====== Source passage ======
# Charleston Fishing



## Gregg_Goes_Fishing (Oct 17, 2021)

Hey all. 

Just moved to Charleston. Changing up boats for a skiff to get shallower. Looking for some opinions with experience in the water around here with thoughts on brand/model/etc for a new skiff.

Really like Drake Outlaw. But also thinking east cape evo x.

message me if anyone interested in meeting up and chasing some reds.


----------



## BrownDog (Jun 22, 2019)

Lots of ways and places to catch fish around here. Depending on what you have now, fish that for a bit to see what fits best into how you fish.


----------



## pawley7 (Oct 28, 2020)

Have not fished a Drake Outlaw, but it does seem like I see them for sale a lot after a short stint of ownership…nice looking boats though. I have a maverick hpxv 17 and it allows me to do about everything I want to. Rides fairly well in rough water, but is still light enough and skinny enough to pole easily. There are lots of ways to catch fish around here though. I primarily fly fish.


----------



## BrownDog (Jun 22, 2019)

I think a lot of people jump to a small poling skiff or micro only to find out that the benefits do not outweigh the trade offs for them and then you see many for sale.


----------



## ElLobo (Sep 14, 2020)

I think a lot of the guys with Drake Outlaws get them and then sell to upgrade to the Nomad from what I've seen.


----------



## Gregg_Goes_Fishing (Oct 17, 2021)

Appreciate the info. I also mainly fly fish. Been fishing a lot on hobie proangler, but need something to get around faster/farther. Wish I would have bought new boat couple of years ago.. prices are out of control.


----------



## ElLobo (Sep 14, 2020)

Yeah prices are crazy right now. 

Heres a nice boat here for sale locally.









No Longer Available


I have a 2018 Ranger 168 Phantom (50th Anniversary Edition) for sale. Bought new at the 2018 Miami Boat show. It was the show boat that year for them and less than 40 hours have been put on it since. Engine is a Yamaha F70. Garage Kept and ready to fish. MInn Kota 70# iPilot. Feel free to make...




www.microskiff.com


----------



## Dawhoo (Oct 27, 2015)

Welcome, where from up north did you move from?


----------



## Gregg_Goes_Fishing (Oct 17, 2021)

North Carolina.


----------
====== Raw data ======
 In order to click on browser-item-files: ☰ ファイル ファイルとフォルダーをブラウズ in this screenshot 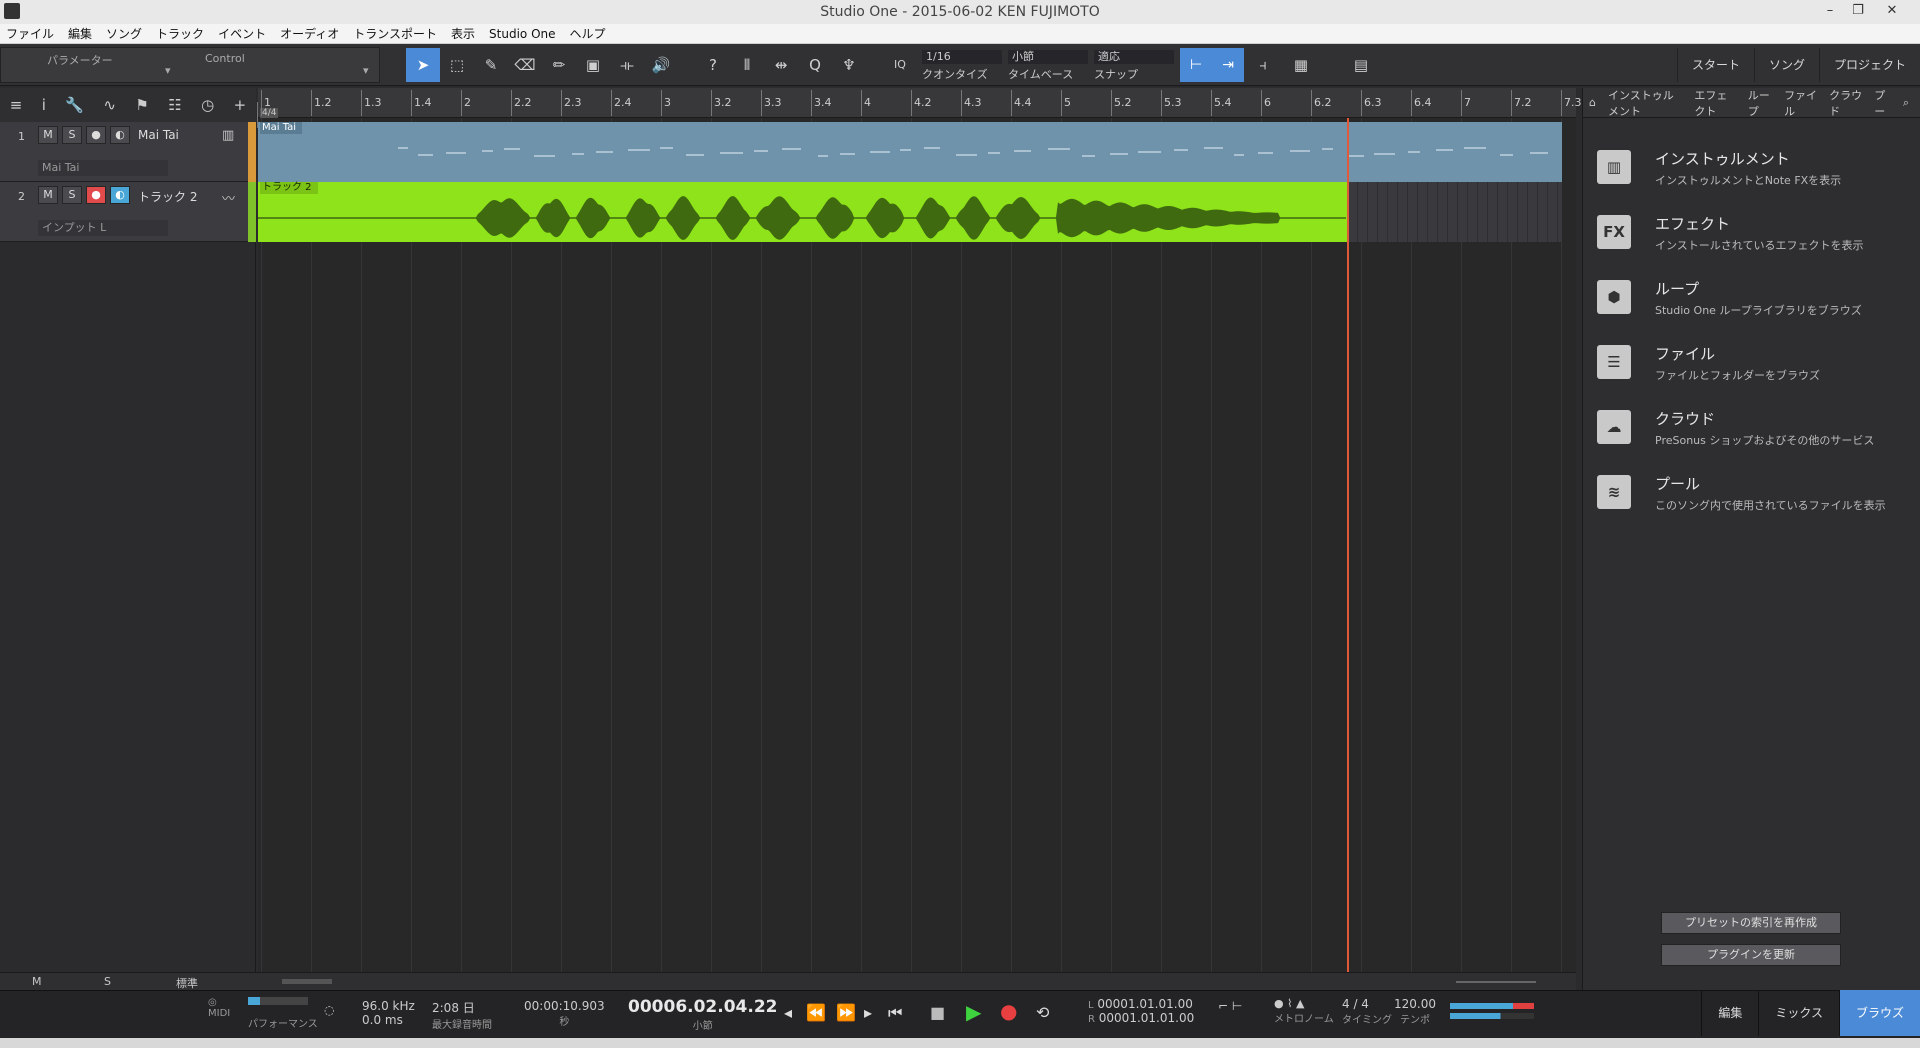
======
*Task objective*
In the Charleston fishing thread, what skiff does pawley7 say he owns?

*Solved problem*
A Maverick HPXV 17.